那个金属托盘只是让他短暂地看到了几颗星星,顺便在额头上留下了一个红红的印记。
但比起额头上的伤,那种精神上的疲惫才是最致命的。
二楼唯一的卫生间门口。
纲也顶着那个显眼的红印,一脸颓废地排在队尾,手里拿着牙刷和毛巾,活像个刚从难民营逃出来的落魄大叔。
而在他前面,四个性格迥异的美少女正在排队。
但奇怪的是,队伍并没有动。
所有人此刻都黑着脸,死死盯着那扇紧闭的卫生间大门。
里面正传出哗啦啦的水声,以及一个跑调跑到姥姥家去的欢快歌声:
“今天是好天气~只有铃兰最可爱~啦啦啦~”
是铃兰。
这个昨晚唯一一个睡满了十个小时、完美错过了所有夜袭剧情的家伙。
“咚咚咚!”
惠奈终于忍无可忍,用力砸门,“铃兰!你都在里面待了半个小时了!你是掉进马桶里了吗?!”
“哈?”
门里传来铃兰嚣张的声音,“急什么嘛!欧巴桑们就是因为总是这么急躁,皮肤才会变差哦!我正在给我的双马尾做精油护理呢!”
“欧……欧巴桑?!”
惠奈和佳子的额头上同时蹦出了青筋。
又过了五分钟,门终于开了。
随着一股热气涌出,穿着可爱的草莓图案睡衣、扎着双马尾的铃兰神清气爽地走了出来。
她看着门口这一排挂着黑眼圈、神色萎靡的人,露出了一脸天真无邪的坏笑。
“哇哦~”
铃兰夸张地捂住嘴,“你们这是怎么了?昨天晚上集体去挖煤了吗?怎么一个个看起来都被榨干了一样?”
说着,她还特意凑到纲也面前,戳了戳他额头上的红印:
“杂鱼大哥哥,你这是怎么了?玩什么奇怪的游戏撞到头了吗?真是不让人省心呢~”
纲也无力地挥开她的手:“大人的事,小孩少管。
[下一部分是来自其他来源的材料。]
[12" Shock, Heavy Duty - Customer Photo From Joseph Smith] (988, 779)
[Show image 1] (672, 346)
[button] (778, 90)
”
铃兰撇了撇嘴,蹦蹦跳跳地跑开了:“切,谁稀罕管。我要去喝木瓜牛奶长大了!”
随着罪魁祸首的离开,卫生间争夺战再次打响。
这次纲也学聪明了,趁着惠奈和佳子还在因为“欧巴桑”这个词互相推搡时,一把将怜推了进去,然后自己试图跟进去蹭个洗手台。
但怜却反手撑住了门框。
她推了推眼镜,眼神在纲也红肿的额头上停留了一瞬。
“Master,我有义务提醒您。”
怜的声音清冷,但身体却微微前倾,把纲也逼到了墙角。
“那个红印……非常性感。”
“就像是被打上的所有物烙印一样。”
“如果可以的话……能不能请您也用那个托盘,用力地砸一下我的头呢?”
“停!打住!”
纲也浑身鸡皮疙瘩都起来了,赶紧把她推进去,“只有三分钟!快洗!”
……
一个小时后。
一楼的公共区域。
铃兰无比精神,正拿着叉子抢香肠。
惠奈一边喝着咖啡提神,一边恶狠狠地盯着纲也,仿佛要把他嚼碎了咽下去。
佳子慵懒地靠在椅背上,即使是吃早餐也不忘用那双被黑丝包裹的脚在桌子底下搞小动作,时不时蹭过纲也的小腿。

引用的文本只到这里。